I need another job, because the one I have isn’t paying the bills (And as much as I would like David–the GM-- to walk in front of a semi, I have to presume that’s not gonna happen. So my situation at the bookstore isn’t going to be changing in the foreseeable future).

That said, I still don’t want another job. I just don’t--I don’t know what I could do that would pay any better (or be any more flexible about the acting stuff), and I’m deathly afraid of jumping from an unhappy frying pan of a job into an even unhappier fire–but I’ve gotta do something; I can’t just wait till the money runs out again, which it will at this rate, then hit my friends up for another loan (I’ve worn people out in the past with my emotional neediness; I don’t want to wear people out now by my physical neediness).

(You know what this would be a good time for? This would be a good time to book a long-running national commercial. I mean, any time would be a good time to book a long-running national commercial, but this would be a particularly good time.)

I’m thinking about asking JS if he could use someone at the agency (I don’t know if he actually has people working for him, or if they’re all “interns”). For some reason, I’m uncomfortable about asking, but really, what could it hurt? He’ll either be interested, which would be good, or he won’t, and I won’t be any worse off than before.

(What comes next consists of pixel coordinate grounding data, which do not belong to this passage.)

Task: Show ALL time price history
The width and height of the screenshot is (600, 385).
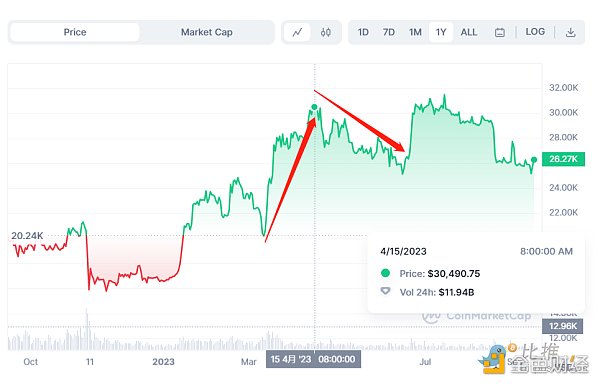Action: 469,32
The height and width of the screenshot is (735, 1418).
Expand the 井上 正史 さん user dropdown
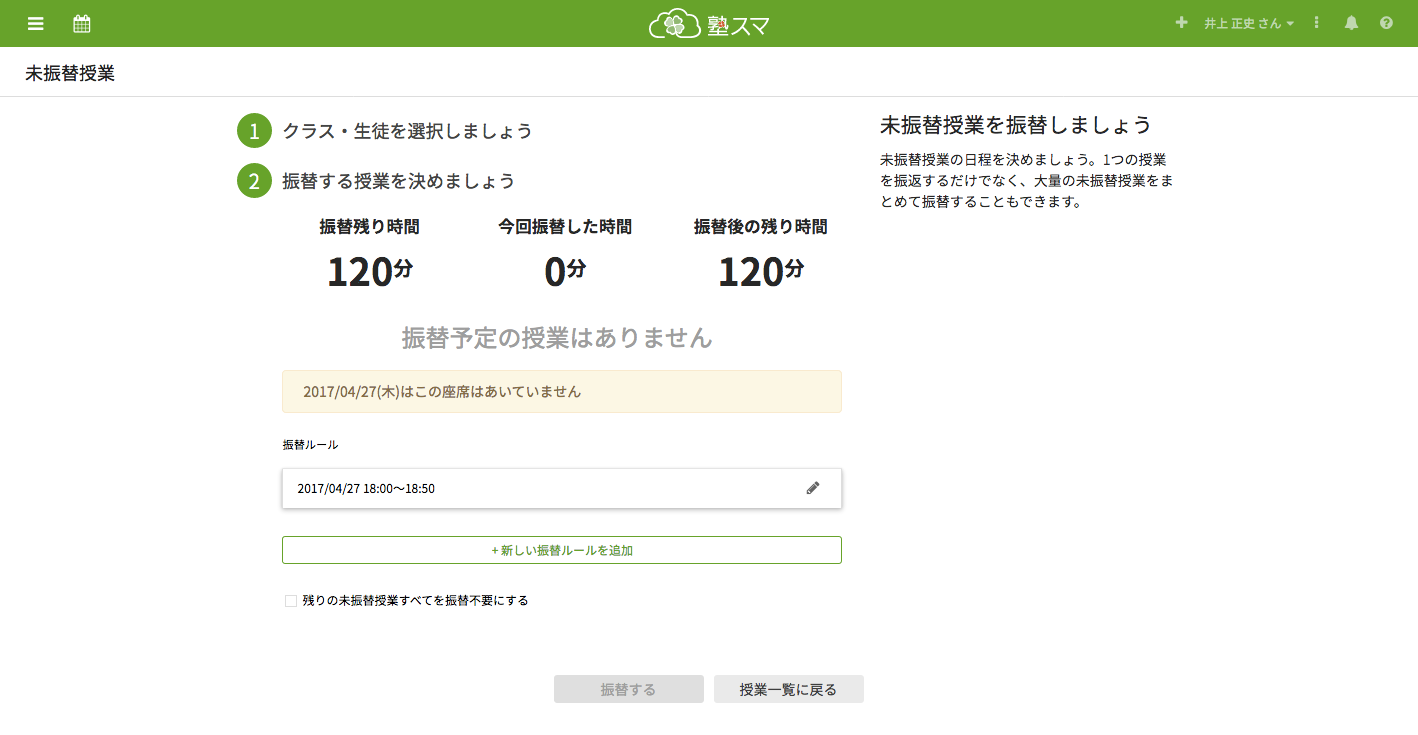(1248, 23)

Beyond that, and following up on the ArcLight application, I don’t really know what to do next, if the point is to try to actually improve my situation with a new job.

What constitutes “improvement”, you ask? A job that pays enough for me to live on, that allows me to continue to audition for commercials–that’s very important to me, since the potential payoff from the right commercial (In money and exposure) could be life-changing–and allows me to do theater at night (Obviously, I’d like the Signing Agent stuff to be exactly what the doctor ordered in that regard, but I can’t count on that happening for some time to come, so that’s “not on the table” as an immediate solution to my problem).

“Doing theater at night” has risen again as an important, perhaps critical, component of my success out here.

My Lansing experience is close to meaningless out here, and I’m a middle-aged, white character actor, which is not exactly hard to come by (Had another “Agent Night” where I was told I was specifically not what they were looking for. Which was depressing, to say the least). And I’m competing with actors who have a lifetime of experience and training that does mean something.

And the casting workshops, which I’ve enjoyed doing and seem like the closest thing I’ve had to a decent “shot” out here, are starting to frustrate me a little bit.

And sometimes more than “a little bit”.